> [WRITTEN PROBLEM]: Can you write out, word for word, the part of the items that opens with the line containing "You are a computer-use" and closes with the last line of the items, leaving the pictures out?

※

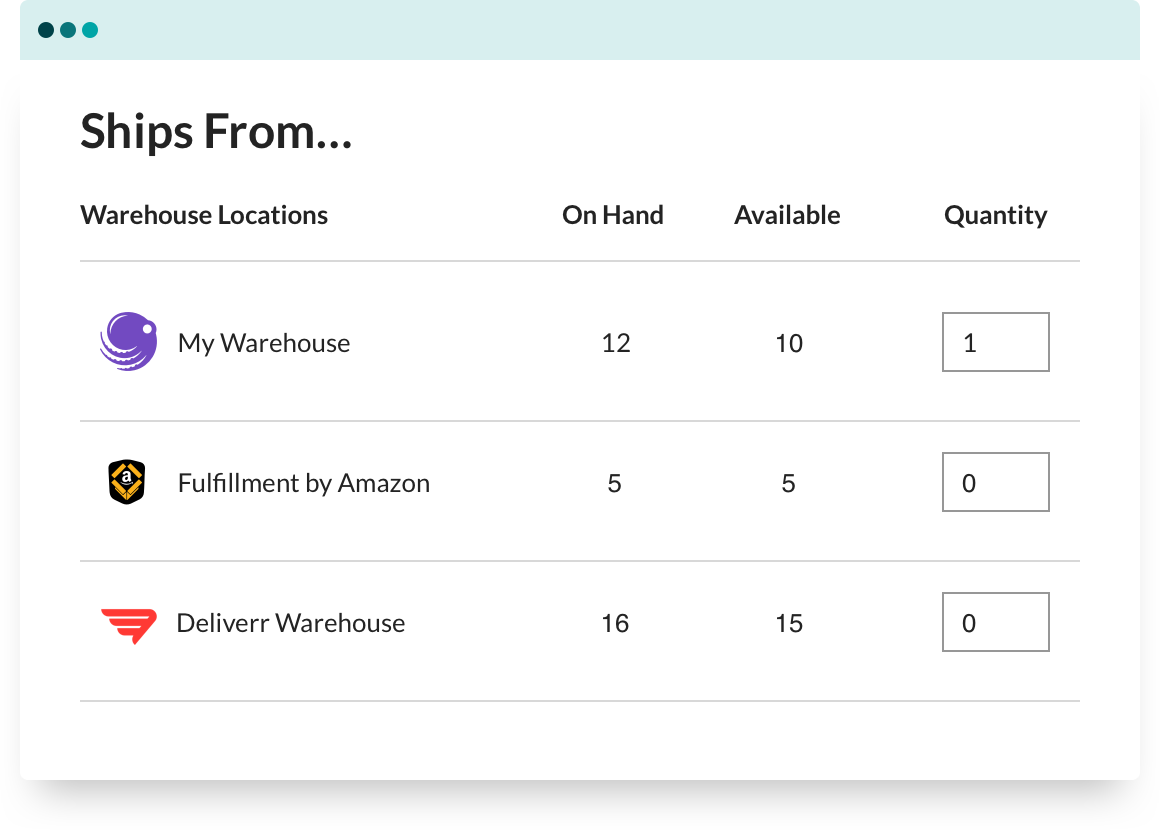Select the Fulfillment by Amazon location name
The image size is (1160, 830).
click(x=304, y=483)
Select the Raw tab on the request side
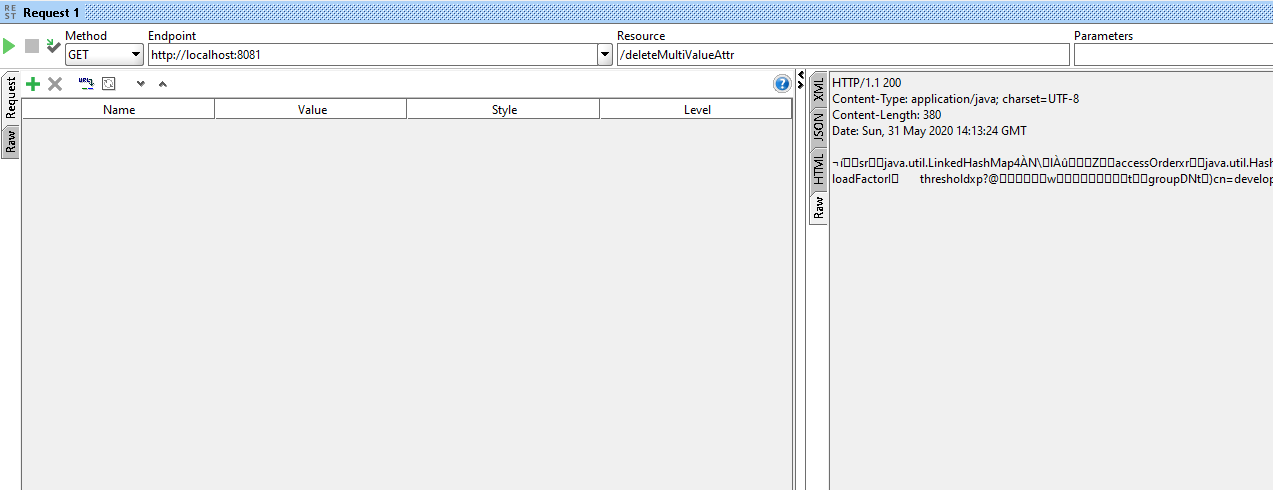The height and width of the screenshot is (490, 1273). click(x=11, y=141)
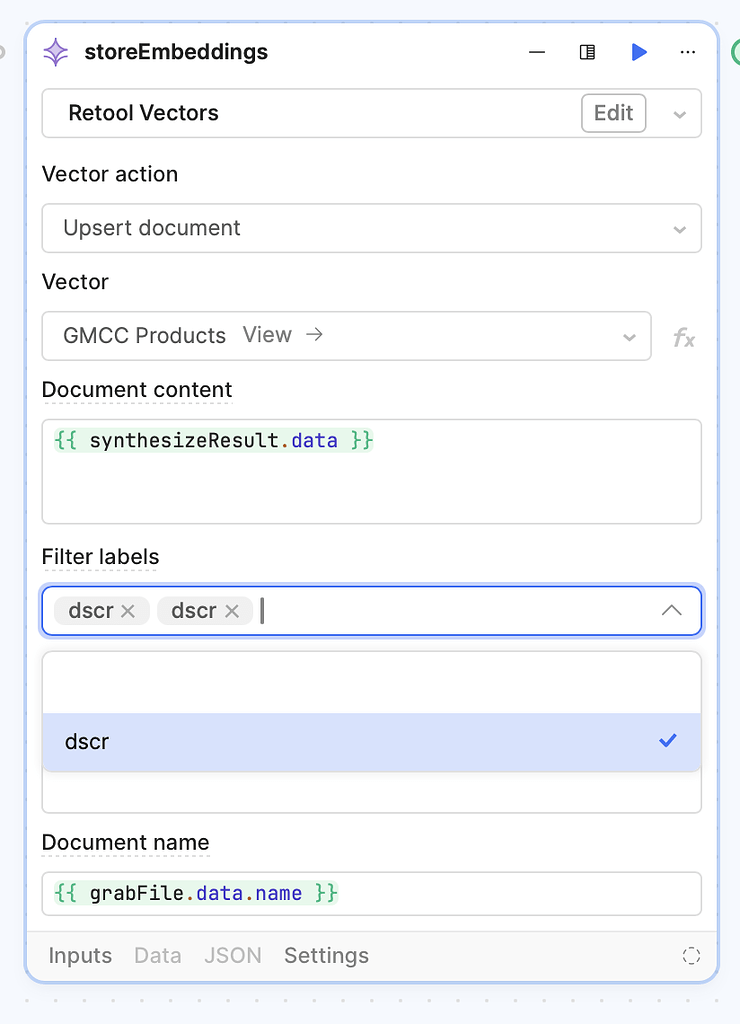The image size is (740, 1024).
Task: Open the Retool Vectors resource dropdown
Action: click(x=679, y=113)
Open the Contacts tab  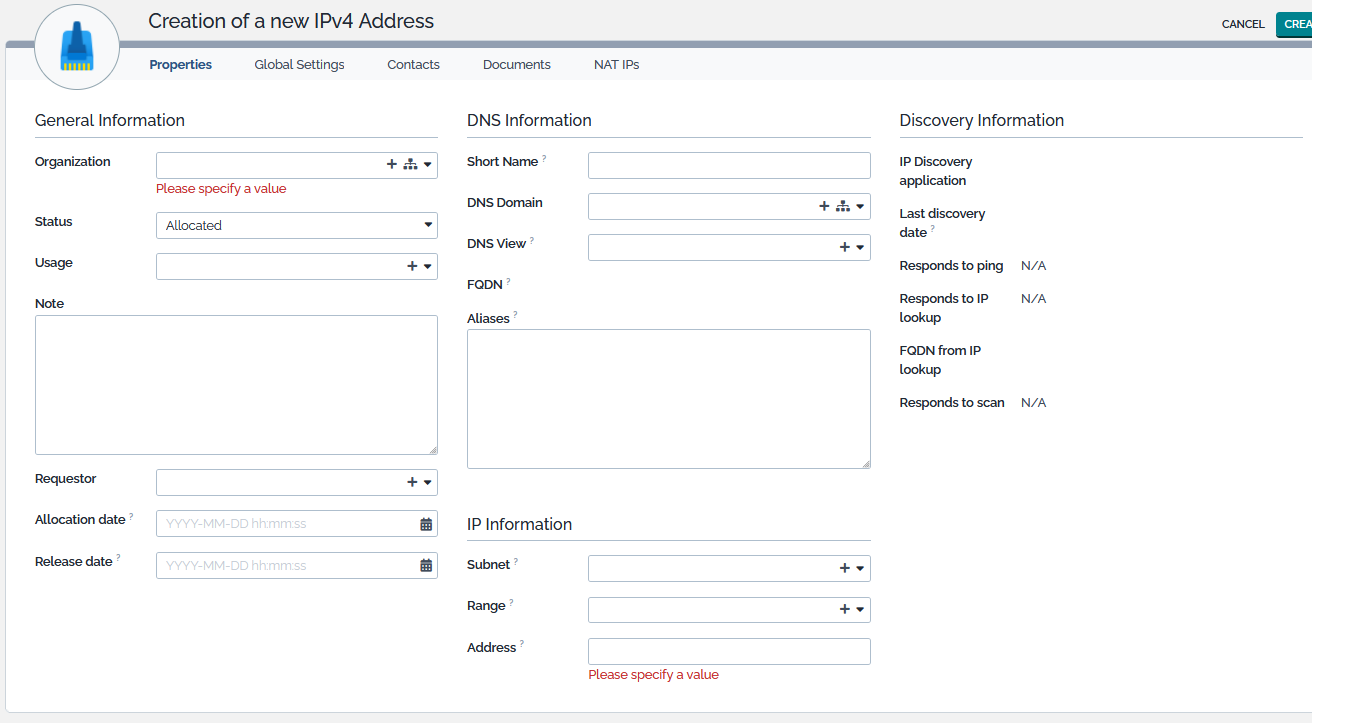point(413,64)
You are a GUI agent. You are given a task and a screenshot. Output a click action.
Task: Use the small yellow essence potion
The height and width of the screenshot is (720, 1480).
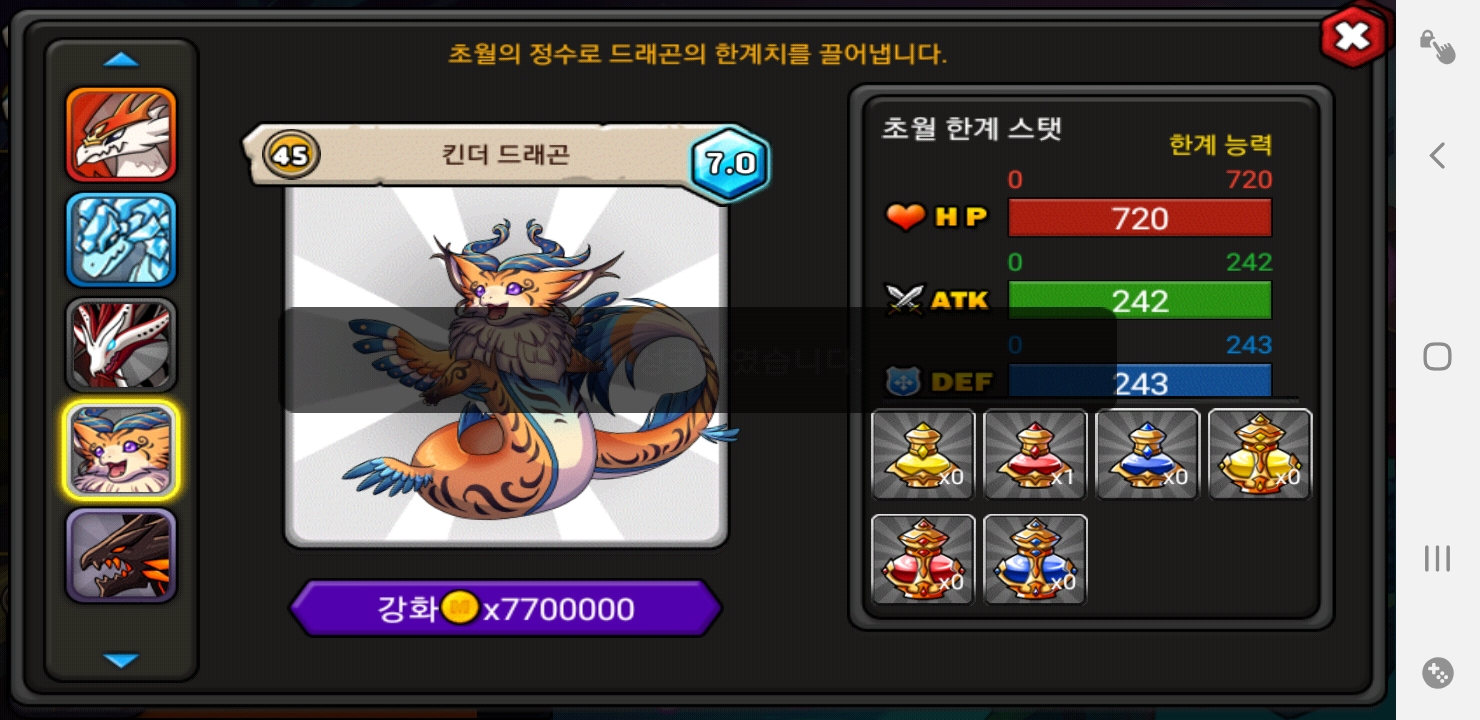click(x=923, y=454)
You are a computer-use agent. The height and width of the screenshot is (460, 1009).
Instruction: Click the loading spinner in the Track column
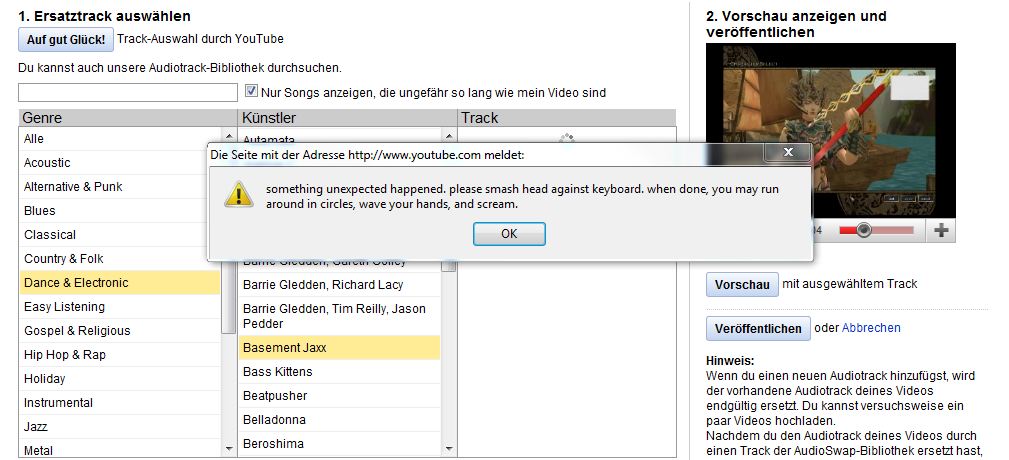pos(567,139)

※

> [FINISHED TASK]:
You are a computer-use agent. The height and width of the screenshot is (460, 1009).
Instruction: Click the loading spinner in the Track column
pos(567,139)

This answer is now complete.